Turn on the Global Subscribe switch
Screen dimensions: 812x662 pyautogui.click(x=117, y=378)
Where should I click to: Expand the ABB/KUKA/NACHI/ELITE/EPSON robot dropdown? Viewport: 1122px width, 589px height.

----

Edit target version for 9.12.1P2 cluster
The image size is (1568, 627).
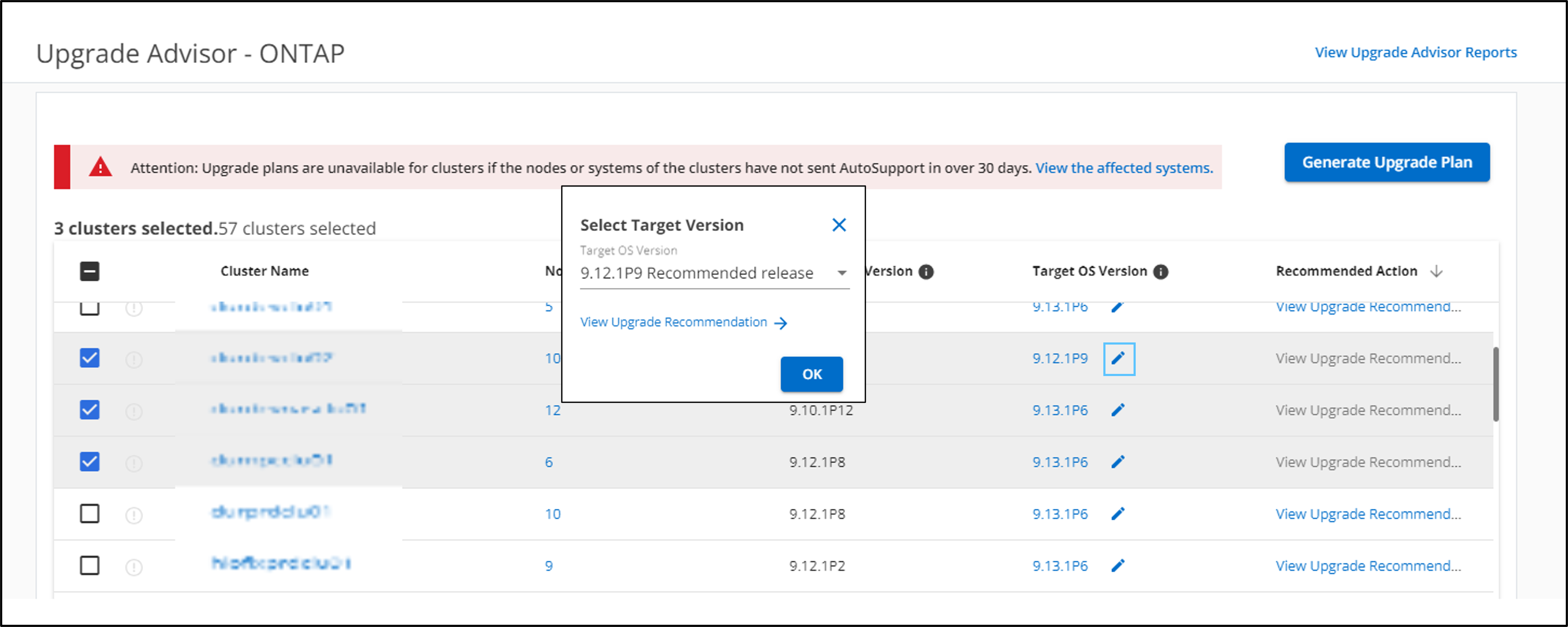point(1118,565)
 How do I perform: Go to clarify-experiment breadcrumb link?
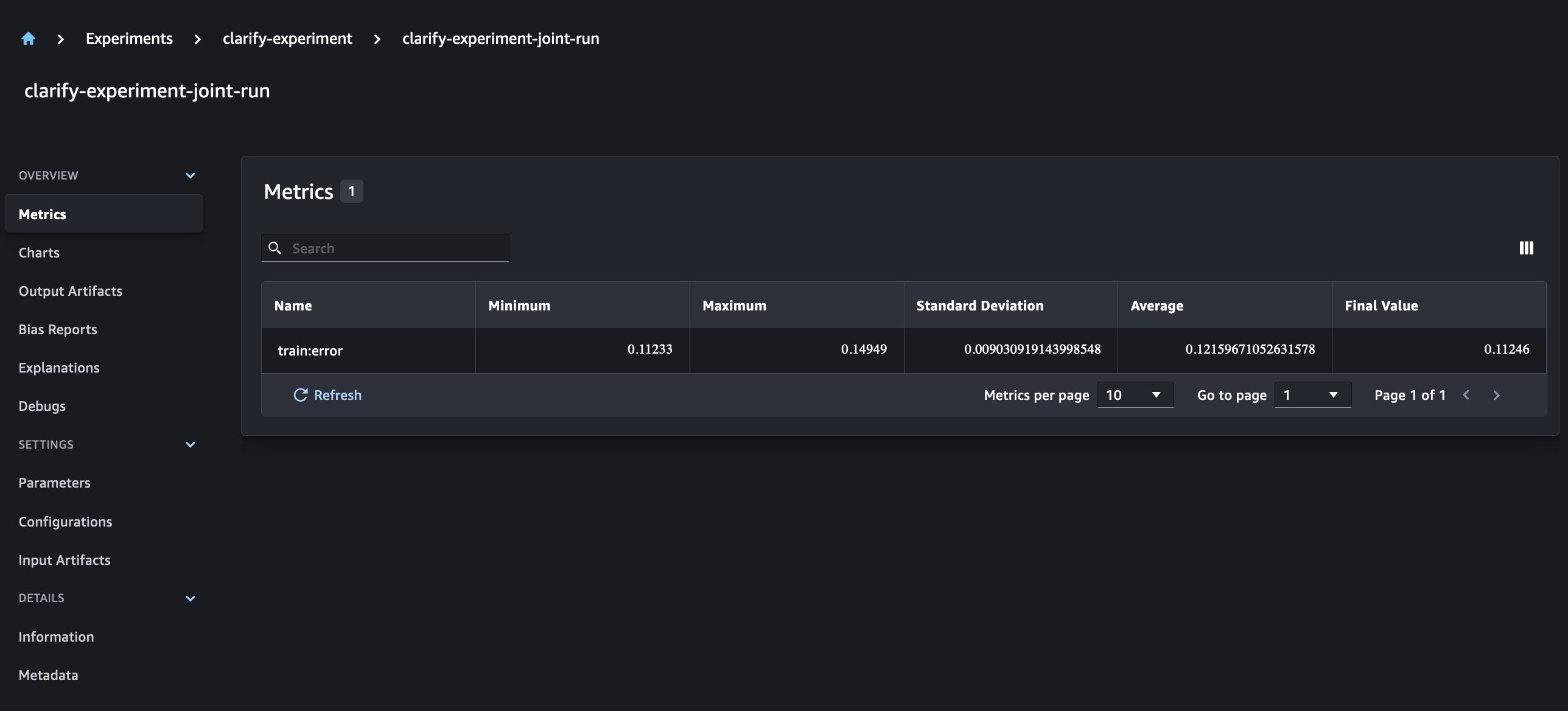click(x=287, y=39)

----

- Directions for this task: Repeat the rows from the one containing "Turn on the Global Subscribe switch" through the one containing "Where should I", including both.

- The reply:
Turn on the Global Subscribe switch
Screen dimensions: 812x662 pyautogui.click(x=117, y=378)
Where should I click to: Expand the ABB/KUKA/NACHI/ELITE/EPSON robot dropdown? Viewport: 1122px width, 589px height.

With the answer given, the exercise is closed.